1. Be seen — not just heard.
It may be tempting to keep your camera off during Zoom meetings for any number of reasons, but if you’re hoping to make your presence known, experts say to show your face. Consultant Dorie Clark, who has spent a decade researching personal branding at work, even recommends going the extra mile by ensuring your face is well-lit and that you have a professional backdrop.
“If [other] colleagues are putting in more face time at the office, the people around them have far more data to use (in the form of interpersonal interactions) in forming judgments about them,” Clark writes for the Harvard Business Review. “If you’re working from home full-time, on the other hand, this is the only way you’re connecting with colleagues, so you need to be hyper-vigilant about how you’re presenting yourself.”
Workplace coach Melody Wilding suggests taking video presence a step further: “You can leverage video in another way by making short recordings of projects your team is working on and sharing them with others,” Wildling writes for Forbes. “One of my clients used this strategy with great success. He was a very introverted engineering lead who disliked presenting to big groups. So he filmed short videos of projects his team was working on and circulated them among senior leadership. It went a long way in raising the visibility of his team and his credibility as a leader.”
2. Hit your deadlines.
Studies show working remotely is as productive as being in the office. Some workers find it to be even more so. But for managers and coworkers with years of experience having everyone together in one office, being separated from their teams and unable to check in — whether with a meeting or a quick glance on a stroll past a desk — can be nerve-wracking. Experts say if you’ve transitioned from the office to a remote work or flex work arrangement, it’s more important than ever to deliver on your commitments and meet your deadlines — or to communicate if that won’t be the case. Proving productivity boosts confidence that remote work works.
3. Be proactive.
If you can’t connect with your colleagues face to face, put in the effort to connect digitally. Wilding recommends reaching out on a regular basis, even setting reminders for yourself to check in with your teammates. “Every week, set a goal to connect with a few colleagues,” she says. “These should be ‘soft touches,’ i.e. asking how they are doing, how you can support them, or sending them a helpful resource.”
4. Be reachable and responsive.
As asynchronous work and flexible work hours become ever less rare, making an effort to overlap with your team is all the more a valuable way to underscore your commitment and show you’re reliable. Experts recommend taking note of your colleagues’ and managers’ work schedules and making an effort to be online and easy to reach during overlapping hours.
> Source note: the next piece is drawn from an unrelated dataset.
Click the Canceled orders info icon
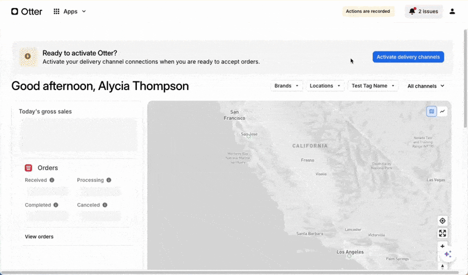The height and width of the screenshot is (275, 468). coord(105,205)
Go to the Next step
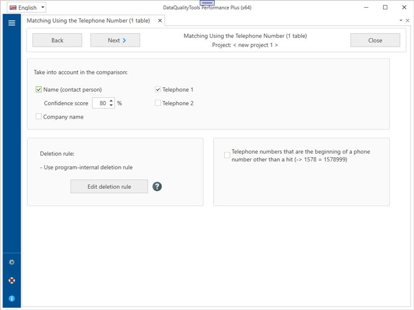 (x=115, y=41)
Strategist Avery Blank notes, “Being online when your colleagues are online could help you to be seen as productive, innovative and exciting to work with.” This is especially important for managers: It keeps the energy between teams flowing.
5. Be vocal, be positive.
Wilding recommends praising others’ outstanding performances and drawing attention to your own. It’s good for morale, it shows you’re a team player, and it makes your value to the company clear. Plus, she says, it shows other internal stakeholders what your team is getting done.
And don’t be afraid to toot your own horn, either: “It doesn’t make you look like a braggart,” she says. “Keep the emphasis on the effort you put in and connect it to how this success impacts others or makes their jobs easier.”